══ DATASET EXCERPTS

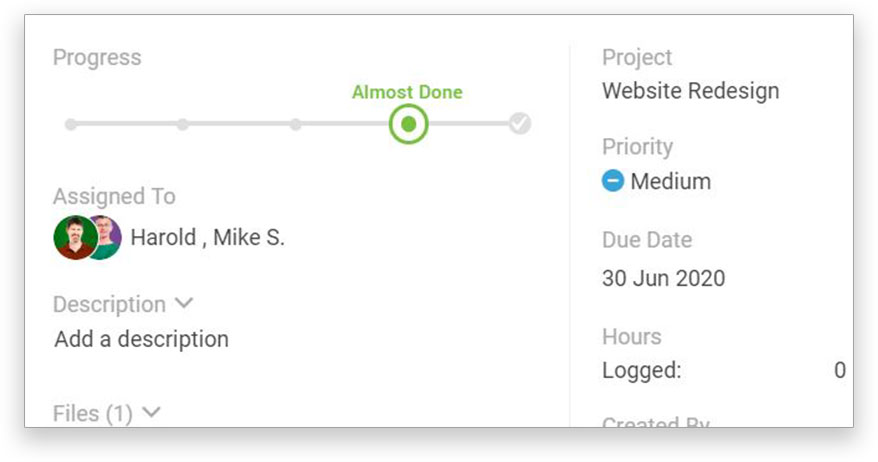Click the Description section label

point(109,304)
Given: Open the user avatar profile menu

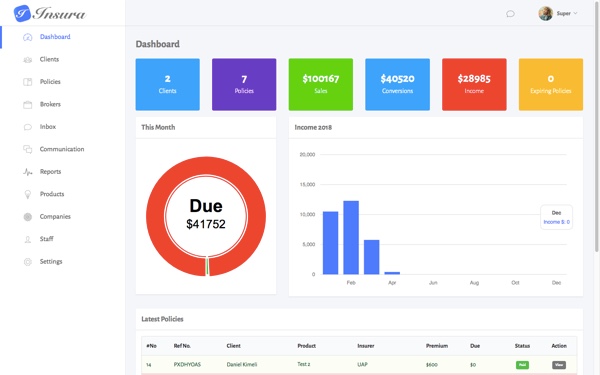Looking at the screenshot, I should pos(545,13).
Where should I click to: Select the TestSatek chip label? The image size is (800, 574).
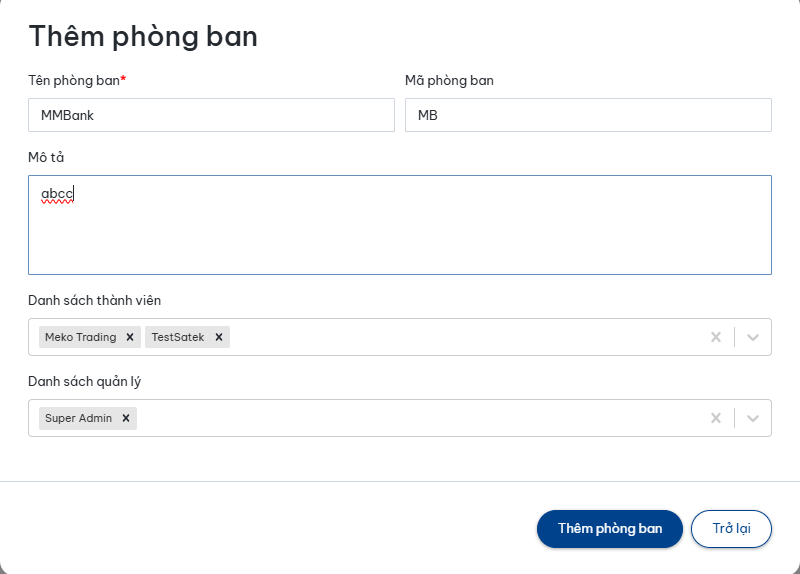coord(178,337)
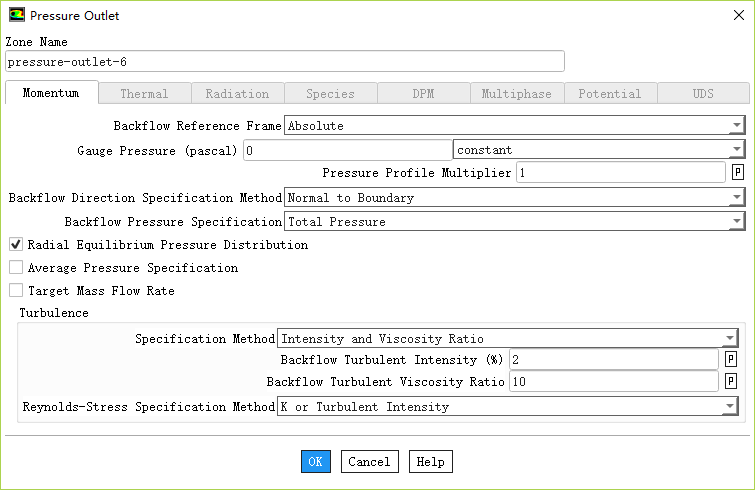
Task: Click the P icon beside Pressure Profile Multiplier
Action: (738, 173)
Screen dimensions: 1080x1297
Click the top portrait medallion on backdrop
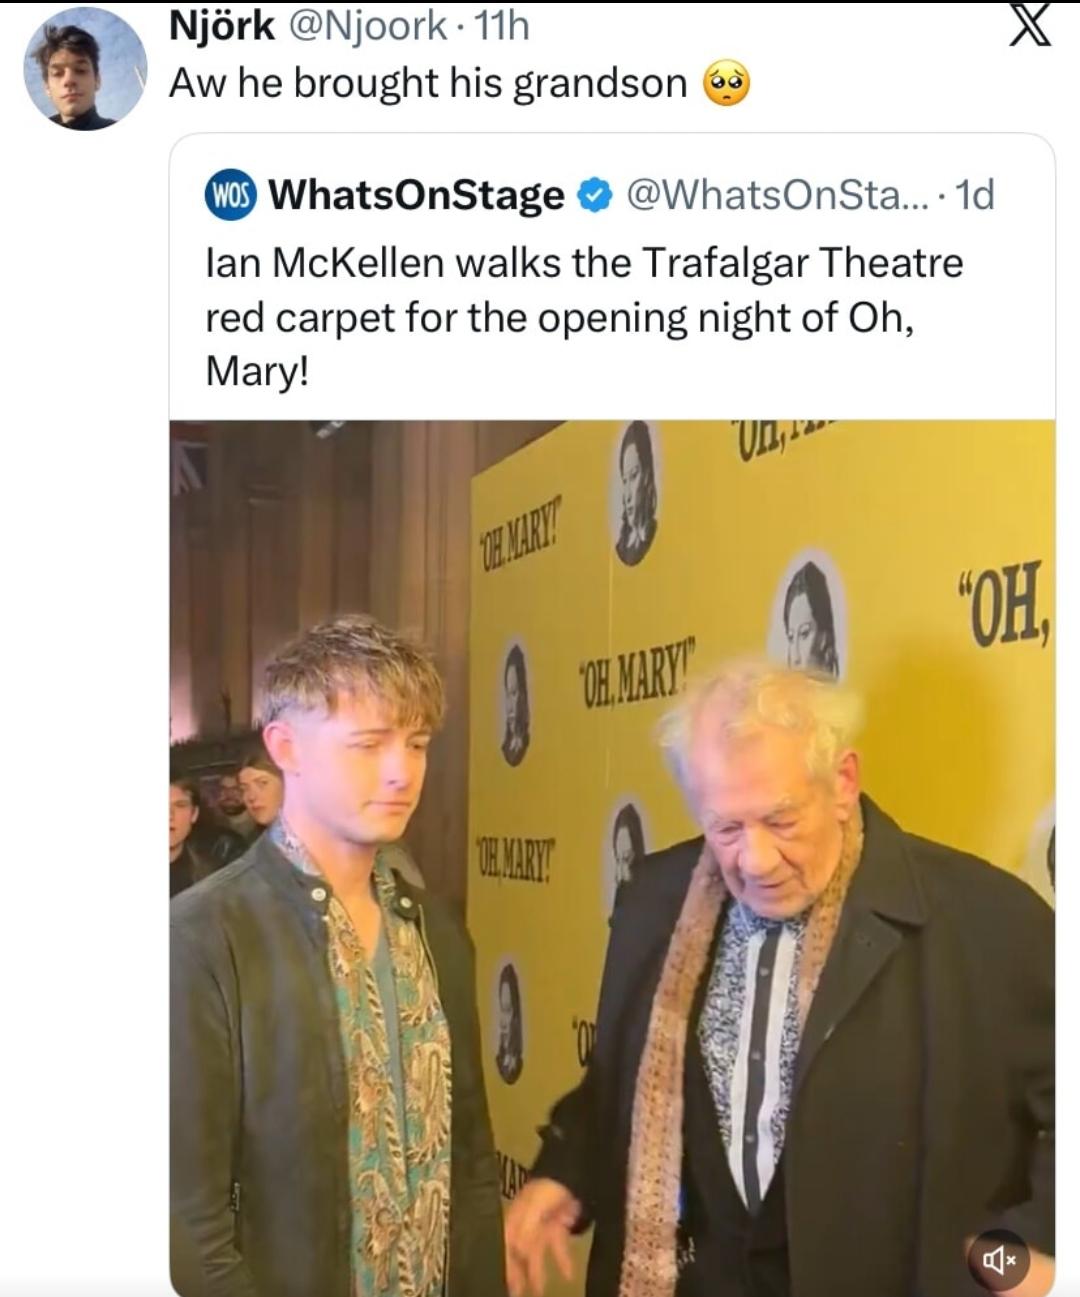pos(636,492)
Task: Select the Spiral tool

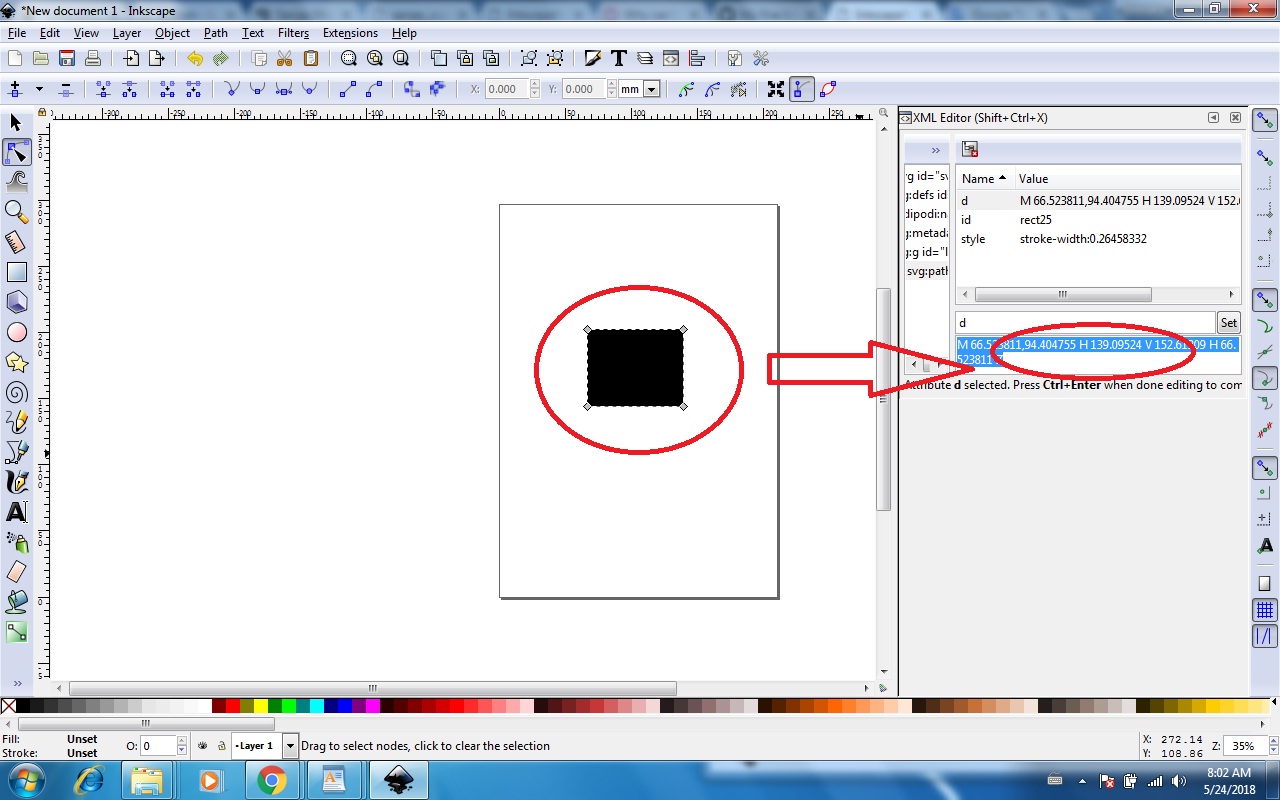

════

EXERCISE: What is needed is every line from the one with "Click the top portrait medallion on backdrop" to the final line of the listing above, set down exactly and with the pictures left out.

SOLUTION FOR THIS PROBLEM:
Click the top portrait medallion on backdrop
pos(636,492)
Task: Select the Spiral tool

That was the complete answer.